Page 342 - Çevre Şehir ve İklim Dergisi - Sayı 4
P. 342
Türkiye’de Kentlerin İklim Dirençliliğini Arttırmak İçin Kentsel Özelliklerin
Parametre Haline Getirilmesine Yönelik Öneriler
• Yapılı (kaplı) yüzeylerin buharlaşmayı engellemesiyle buharlaşma
kaynaklı ısı kayıplarının azaldığı
ve bu yüzden kentlerin çevrelerine göre başta daha sıcak olmak üzere farklı
iklim özellikleri sergilediği Luke Howard’ın 1800’lü yılların başında Londra’da
yaptığı çalışmalardan bu yana bilinmektedir (Howard 1820; Landsberg 1981;
WMO 2023).
Bahsi geçen mikro, yerel ve orta (meso) ölçekli kentsel özellikler ile
meteorolojik parametreler arasındaki ilişkilerin uzun yıllara dayalı olarak ölçümü,
izleme ve değerlendirmesinin yapılması yenilikçi çözümler üreterek kentlerin
iklim elemanlarına etkilerini azaltmak ve iklim değişikliğine uyum kapasitelerini
arttırmak açısından son derece önemlidir (Kazancı ve Tezer 2021).
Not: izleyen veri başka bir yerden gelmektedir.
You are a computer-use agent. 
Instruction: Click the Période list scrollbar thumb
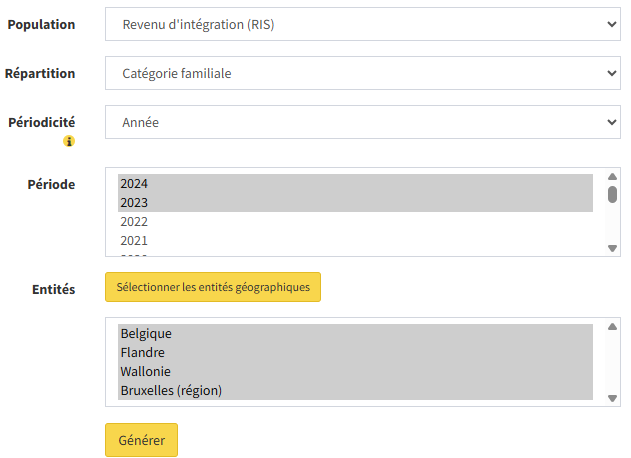click(612, 194)
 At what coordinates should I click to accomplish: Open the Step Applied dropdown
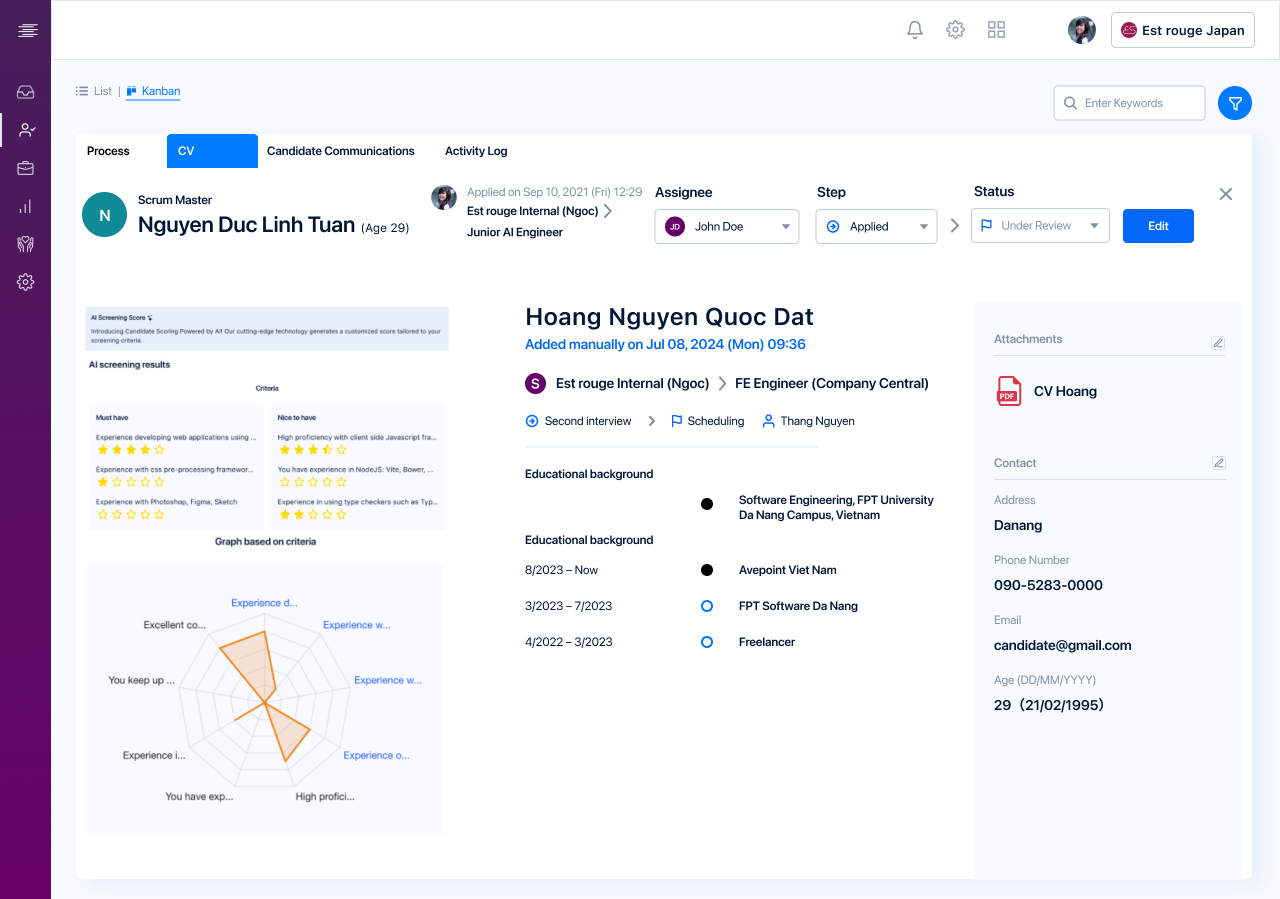tap(877, 226)
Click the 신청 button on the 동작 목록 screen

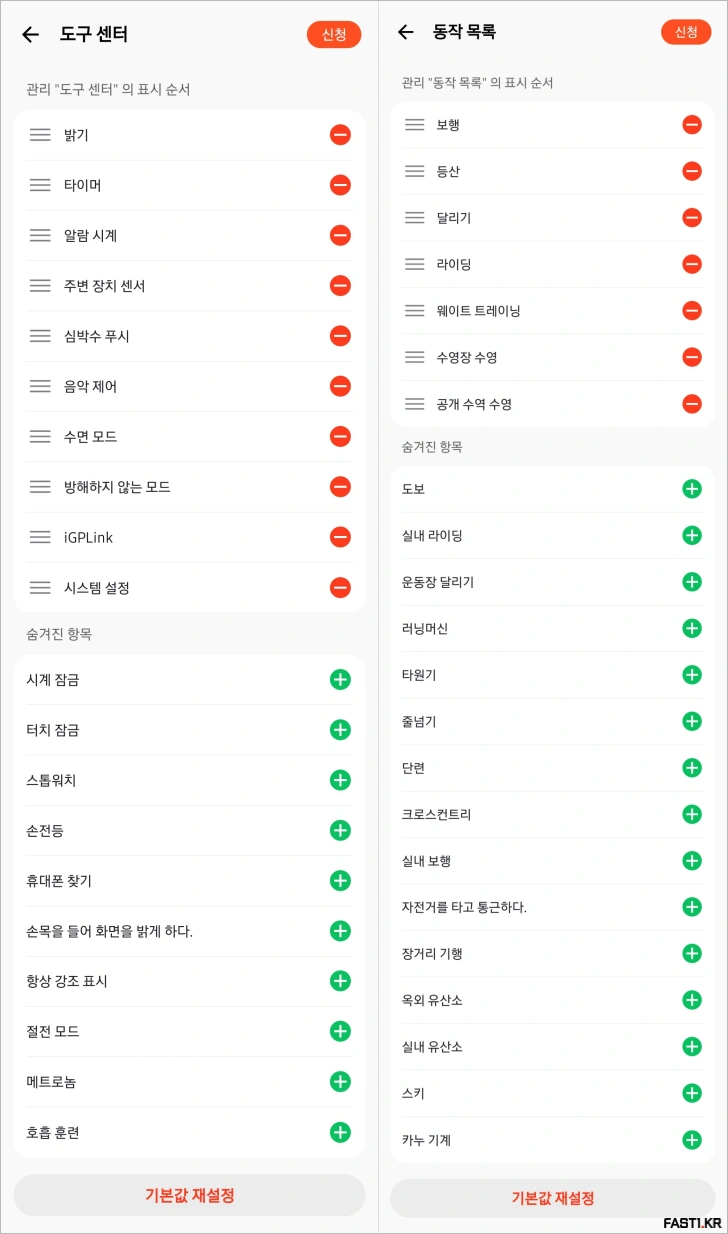(686, 31)
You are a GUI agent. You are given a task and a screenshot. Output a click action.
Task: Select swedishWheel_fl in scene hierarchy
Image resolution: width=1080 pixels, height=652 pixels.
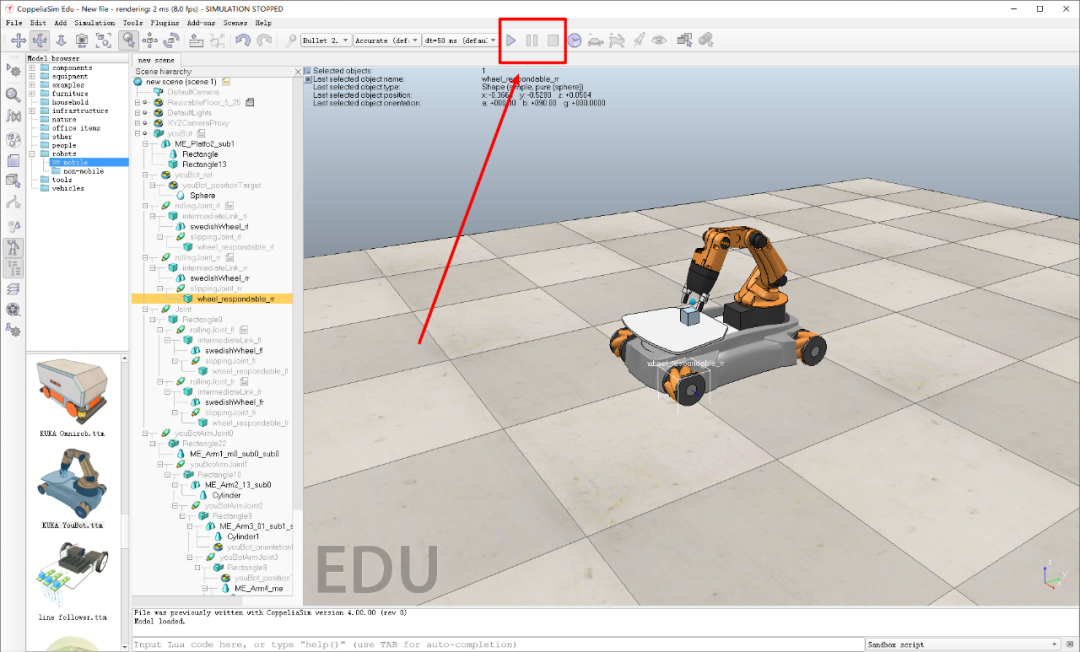click(234, 351)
Bu çalışmada, kentlerin farklı iklim özellikleri göstermesine neden olan
kentsel özellikler ile iklim elemanlarında yaşanan değişimler arasındaki
ilişkinin ölçülmesi, izleme ve değerlendirme yapılmasına yönelik olarak
hazırlanan çalışmalardan yararlanarak Türkiye’de yapılacak çalışmalarda
dikkate alınabilecek kentsel özelliklerin parametre haline getirilmesi ve bu
parametrelere ait veri setleri ve kaynakları açısından önerilerde bulunulmuştur.
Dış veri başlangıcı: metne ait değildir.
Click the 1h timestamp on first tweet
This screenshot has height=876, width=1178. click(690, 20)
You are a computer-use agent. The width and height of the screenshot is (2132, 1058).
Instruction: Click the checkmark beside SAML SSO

Bu kapsamda uzun soluklu bir çalışmanın ardından Dünya Meteoroloji
Örgütü tarafından kentsel özelliklerin iklim elemanlarına etkisinin izlenmesi
açısından rehber kaynak olan WMO (2023)’den yararlanılmıştır. Kentlerin iklim
değişikliğine etkilerine odaklanan çalışmalardan kentlerde iklim özelliklerini
değişime zorlayan kentsel özelliklerin yere – özel belirlenmesi, bu özelliklerin
ölçümü, izleme ve değerlendirilmesine yönelik parametre ve veri oluşturma ile
ilgili genel bir çerçeve çizilmesi amaçlanmıştır.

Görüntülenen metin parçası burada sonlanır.